In this work, way to model a production process from the process measurements is presented. The artificial neural network, with which the process model is built, is the Self-Organizing Map (SOM). The model is based on the capability of the SOM to build non-linear regression models of the data.
The attributes of individual products were used as process measurements. These attributes were used in training the Self-Organizing Map.
The model's ability to describe the process depends also on the attributes' capability to describe the behavior of the process. In case there are missing model variables, that is, some essential process variables not a part of the model, the model cannot be expected to give good results.
These attributes used in modeling include the element concentrations of the incoming raw material, the process parameter settings during the production of a particular product and quality characteristics of the end product.
With the aid of the model one can predict quality parameters and study the leverage effects of the process parameter changes.
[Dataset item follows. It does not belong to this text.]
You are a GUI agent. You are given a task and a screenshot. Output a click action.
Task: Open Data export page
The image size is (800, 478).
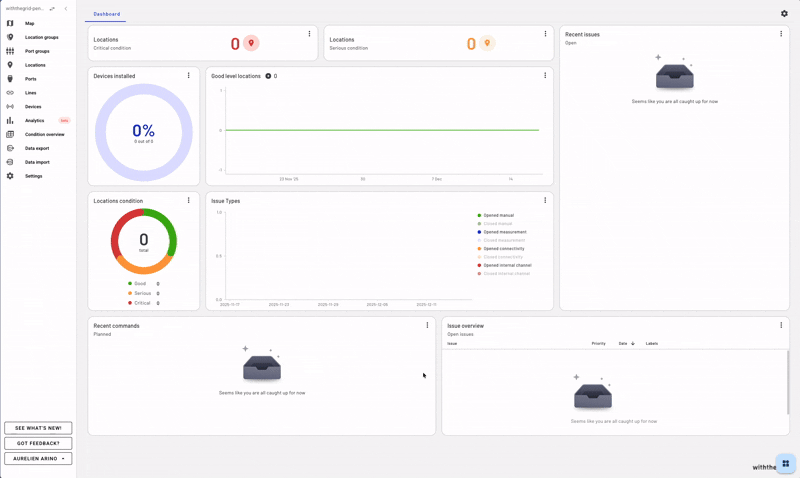[x=37, y=148]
A software tool is presented to facilitate this. The method is applicable if there is a lot of data from the process. These results serve best if only a little is known about the behavior of the process. In this way, the model serves the process specialist in the learning of the essential from large amounts of measurement data.
The quality of the model itself will decrease as the the amount of noise in the measurements increases. Before any modeling technique can produce meaningful results, the inputs, that is, the measurements from the process must be consistent. Making the inputs consistent should be the first phase in any process improvement scheme [6]. It must be remembered that no modeling technique can compensate the lack of good data.